The investor appetite for all of this has been enormous. Anthropic is currently raising money at a valuation approaching $900 billion, which would make it the most valuable private startup in the world, surpassing OpenAI. A public offering is reportedly being considered as early as October 2026.

The Caveat Worth Knowing

The $10.9 billion figure and the profit projection were shared privately with investors as part of Anthropic's current fundraising round, not through public financial filings. The numbers are unaudited and based on accounting methods that private companies aren't required to reconcile against public reporting standards. That doesn't mean they're wrong, but it means they should be understood as investor projections rather than confirmed results.

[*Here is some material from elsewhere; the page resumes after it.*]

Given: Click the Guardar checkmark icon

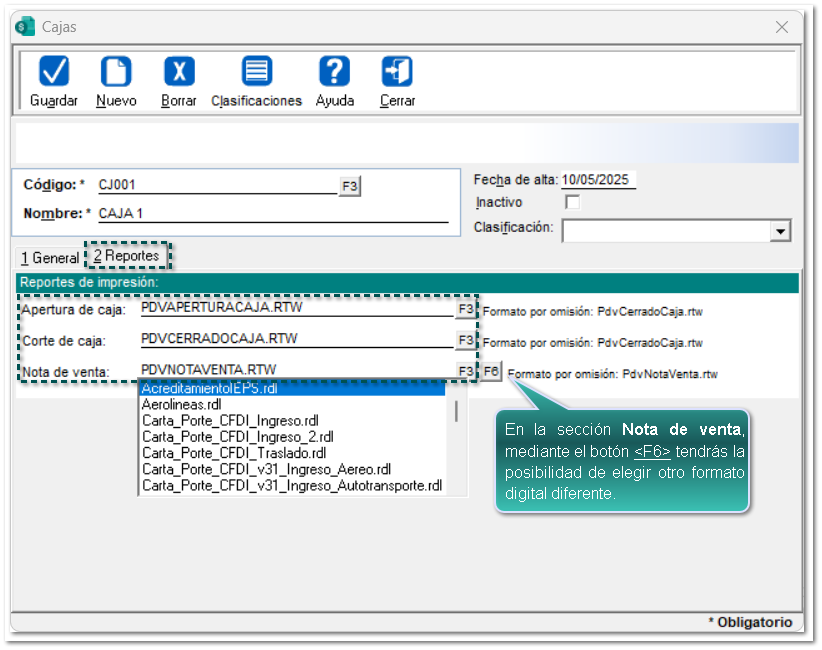Looking at the screenshot, I should point(53,72).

There's also the question of sustainability. Anthropic's compute costs, the expense of running the massive server infrastructure needed to power Claude at scale, are significant and growing. Analysts and the company itself have acknowledged that maintaining profitability beyond a single strong quarter will depend on whether revenue growth continues to outpace the cost of serving it. The honest answer is that nobody knows yet.

Why It Matters

The Anthropic story matters beyond the company itself because it represents the clearest evidence so far that AI has crossed from research project into genuine business. When a four-year-old company generates more quarterly revenue than most Fortune 500 firms, something structural is shifting in the economy.

It also reframes the competitive picture in AI in a way that the mainstream conversation hasn't fully caught up to. ChatGPT is still the name most people recognize. But in the high-value enterprise market where businesses actually pay serious money for software, Anthropic has quietly become the company to beat.